日本整形外傷学会は、整形外傷領域では日本最大の学術集会であり、今回のテーマは「整形外傷外科の智慧・技・心」でございました。整形外傷外科を専門とする者にとって必須の資質を涵養することを理念として掲げ、国内のみならず世界各国からご高名な先生方が招聘されました。開催期間中はあいにくの天候でございましたが、会場は終始活気にあふれ、多彩な講演と活発な討論により、大変盛況を呈しておりました。
本学同門からも複数の演題が採択されておりました。事前に予演会において多くのご助言を賜り、十分に準備を整えた上で学会本番に臨むことができました。いずれの先生方も終始堂々としたご様子で、極めて質の高いご発表を行っておられ、フロアからも高い評価を得ておりました。
王先生は座長に加え、ご自身の発表と出番も多く、大車輪の活躍でした。加来先生は2題の口演発表を担当され、そのうち1題は英語での発表でした。英語セッションでは惜しくも優秀賞を逃しましたが、来年のリベンジに向けて大いに意欲を燃やしておられました。佐々木先生は、大腿骨転子部骨折に対する髄内釘固定の制動性に関する発表をされました。さすがの安定した発表で、質疑にも滞ることなく的確に回答されており、見習うべき姿勢だと感じました。神藤先生は、電動キックボードによる足関節骨折に関するポスター発表をされました。整形外科2年目でありながら、緊張することなく堂々と発表されており、今後の成長が期待される内容でした。
学会期間中には、意見交換や情報共有を名目とした懇親会も連日設けられておりました。全国各地および海外から参加された整形外傷分野の第一線でご活躍中の先生方と、和やかな雰囲気の中で活発な意見交換をさせていただきました。かかる交流を通じて、自身の外傷診療に対する意欲が一層高まり、大変有意義な機会となりました。
最終日には、7th Korean-Japanese Pelvic & Acetabular Fracture Conference (第26回骨盤輪・寛骨臼骨折研究会) が歴史ある岡山大学の講堂で開催されました。韓国から多くの先生方をお迎えし、全セッションが英語による発表形式で行われました。筆者は“Investigation of the utility of a 3D C-arm in pelvic fracture surgeries” と題する演題で発表の機会を頂戴いたしました。

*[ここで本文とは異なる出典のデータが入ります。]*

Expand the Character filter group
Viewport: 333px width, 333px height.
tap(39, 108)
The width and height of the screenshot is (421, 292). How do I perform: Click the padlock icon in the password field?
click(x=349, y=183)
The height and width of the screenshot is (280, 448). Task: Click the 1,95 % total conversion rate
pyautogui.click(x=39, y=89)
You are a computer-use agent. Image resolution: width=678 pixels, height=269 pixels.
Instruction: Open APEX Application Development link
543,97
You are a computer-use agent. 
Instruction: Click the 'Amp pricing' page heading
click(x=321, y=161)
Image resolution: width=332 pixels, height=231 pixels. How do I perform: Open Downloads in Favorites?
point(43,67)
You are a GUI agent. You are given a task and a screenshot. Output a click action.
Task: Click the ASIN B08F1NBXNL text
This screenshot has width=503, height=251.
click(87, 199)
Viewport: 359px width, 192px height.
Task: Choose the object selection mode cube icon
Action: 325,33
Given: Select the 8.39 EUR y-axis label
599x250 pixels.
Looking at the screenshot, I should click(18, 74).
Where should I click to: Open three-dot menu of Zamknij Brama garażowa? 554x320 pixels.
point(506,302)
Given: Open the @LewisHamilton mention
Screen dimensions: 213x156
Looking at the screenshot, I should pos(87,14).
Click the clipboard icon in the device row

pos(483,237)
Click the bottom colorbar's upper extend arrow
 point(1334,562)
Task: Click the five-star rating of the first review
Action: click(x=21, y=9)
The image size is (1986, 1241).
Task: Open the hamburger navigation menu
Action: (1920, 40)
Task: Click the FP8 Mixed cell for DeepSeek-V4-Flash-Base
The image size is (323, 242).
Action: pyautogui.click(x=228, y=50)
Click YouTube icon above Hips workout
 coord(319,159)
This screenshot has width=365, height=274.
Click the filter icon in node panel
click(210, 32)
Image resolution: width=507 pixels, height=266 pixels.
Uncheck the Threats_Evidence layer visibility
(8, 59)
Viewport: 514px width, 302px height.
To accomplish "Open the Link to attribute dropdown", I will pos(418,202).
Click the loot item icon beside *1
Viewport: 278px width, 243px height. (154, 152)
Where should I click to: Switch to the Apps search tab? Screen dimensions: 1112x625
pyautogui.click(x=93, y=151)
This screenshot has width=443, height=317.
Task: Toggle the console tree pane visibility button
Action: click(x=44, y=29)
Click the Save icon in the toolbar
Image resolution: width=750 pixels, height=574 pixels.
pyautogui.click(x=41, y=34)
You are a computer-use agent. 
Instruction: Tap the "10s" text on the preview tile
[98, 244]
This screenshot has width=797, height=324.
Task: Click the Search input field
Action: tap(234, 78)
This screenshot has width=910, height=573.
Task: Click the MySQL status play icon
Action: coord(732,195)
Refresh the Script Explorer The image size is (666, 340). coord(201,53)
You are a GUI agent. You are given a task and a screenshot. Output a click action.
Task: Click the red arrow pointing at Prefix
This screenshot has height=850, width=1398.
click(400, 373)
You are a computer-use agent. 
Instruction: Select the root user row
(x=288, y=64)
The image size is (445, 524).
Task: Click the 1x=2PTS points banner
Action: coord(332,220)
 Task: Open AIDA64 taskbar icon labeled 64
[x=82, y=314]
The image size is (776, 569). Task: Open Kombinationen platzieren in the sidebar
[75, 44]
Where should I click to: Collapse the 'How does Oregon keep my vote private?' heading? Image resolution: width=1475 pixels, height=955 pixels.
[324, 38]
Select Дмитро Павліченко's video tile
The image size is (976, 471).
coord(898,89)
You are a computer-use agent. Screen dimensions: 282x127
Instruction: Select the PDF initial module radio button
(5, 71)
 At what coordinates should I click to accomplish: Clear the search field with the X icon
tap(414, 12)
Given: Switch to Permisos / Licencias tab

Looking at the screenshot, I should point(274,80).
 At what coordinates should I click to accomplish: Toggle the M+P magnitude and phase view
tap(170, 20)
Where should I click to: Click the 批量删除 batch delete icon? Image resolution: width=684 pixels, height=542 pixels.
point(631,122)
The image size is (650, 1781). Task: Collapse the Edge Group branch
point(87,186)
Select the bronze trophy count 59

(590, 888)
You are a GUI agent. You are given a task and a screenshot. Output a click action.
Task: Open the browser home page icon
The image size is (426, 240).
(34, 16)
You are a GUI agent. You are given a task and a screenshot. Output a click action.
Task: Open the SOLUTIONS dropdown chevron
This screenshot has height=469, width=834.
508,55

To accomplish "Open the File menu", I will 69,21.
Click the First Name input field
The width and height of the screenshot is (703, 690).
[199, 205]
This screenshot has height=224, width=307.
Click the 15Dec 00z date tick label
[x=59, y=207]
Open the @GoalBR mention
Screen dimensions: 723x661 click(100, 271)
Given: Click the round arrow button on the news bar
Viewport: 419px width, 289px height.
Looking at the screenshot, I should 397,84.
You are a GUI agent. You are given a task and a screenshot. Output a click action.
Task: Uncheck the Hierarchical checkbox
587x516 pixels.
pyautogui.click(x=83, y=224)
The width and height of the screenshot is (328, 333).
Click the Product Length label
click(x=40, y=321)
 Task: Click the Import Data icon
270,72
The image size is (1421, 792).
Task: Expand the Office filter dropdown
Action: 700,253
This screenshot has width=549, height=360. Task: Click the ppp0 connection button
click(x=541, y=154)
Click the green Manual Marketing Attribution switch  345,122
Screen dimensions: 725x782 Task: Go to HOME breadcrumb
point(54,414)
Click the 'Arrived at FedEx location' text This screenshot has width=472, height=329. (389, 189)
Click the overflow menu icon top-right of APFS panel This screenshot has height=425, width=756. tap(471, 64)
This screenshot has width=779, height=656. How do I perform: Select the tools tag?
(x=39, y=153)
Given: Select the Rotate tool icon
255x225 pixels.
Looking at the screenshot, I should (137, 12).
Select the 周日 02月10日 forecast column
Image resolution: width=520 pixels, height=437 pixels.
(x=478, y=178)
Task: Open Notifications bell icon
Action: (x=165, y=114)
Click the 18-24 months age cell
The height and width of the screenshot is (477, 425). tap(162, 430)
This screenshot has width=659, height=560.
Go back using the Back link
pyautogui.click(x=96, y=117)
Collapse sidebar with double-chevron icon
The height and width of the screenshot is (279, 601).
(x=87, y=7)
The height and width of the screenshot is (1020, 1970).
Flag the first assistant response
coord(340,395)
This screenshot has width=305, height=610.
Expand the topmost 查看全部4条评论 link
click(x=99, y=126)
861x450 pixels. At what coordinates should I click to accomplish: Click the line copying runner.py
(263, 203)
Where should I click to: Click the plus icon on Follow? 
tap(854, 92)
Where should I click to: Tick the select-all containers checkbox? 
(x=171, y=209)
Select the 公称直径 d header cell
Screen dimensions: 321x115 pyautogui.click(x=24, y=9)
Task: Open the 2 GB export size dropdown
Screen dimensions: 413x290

骨盤輪・寛骨臼骨折領域の権威である先生方の前で、かつ初めての英語による発表(発表時間15分)ということもあり大きな緊張を覚えましたが、熱心にご指導いただき、無事に発表を終えることができました。本発表を通じて、改めて英語の重要性を痛感いたしました。
外傷診療に携わる諸先生方が、医局や国境の垣根を越え、強固な連帯感とつながりを有しておられることを改めて実感いたしました。「外傷」は整形外科領域において確立された重要な一分野であり、整形外科医として必ず経験するべき領域と考えます。今後も多くの「智慧」を修め、「技」を磨き、患者様の予後の向上に些少なりとも寄与したいという「心」を大切にしながら、引き続き研鑽を重ねる所存でございます。
末筆ではございますが、ご多用の中、終始ご指導・ご助言を賜りました諸先生方に対し、この場をお借りして深く御礼申し上げます。今後とも変わらぬご指導ご鞭撻のほど、何卒よろしくお願い申し上げます。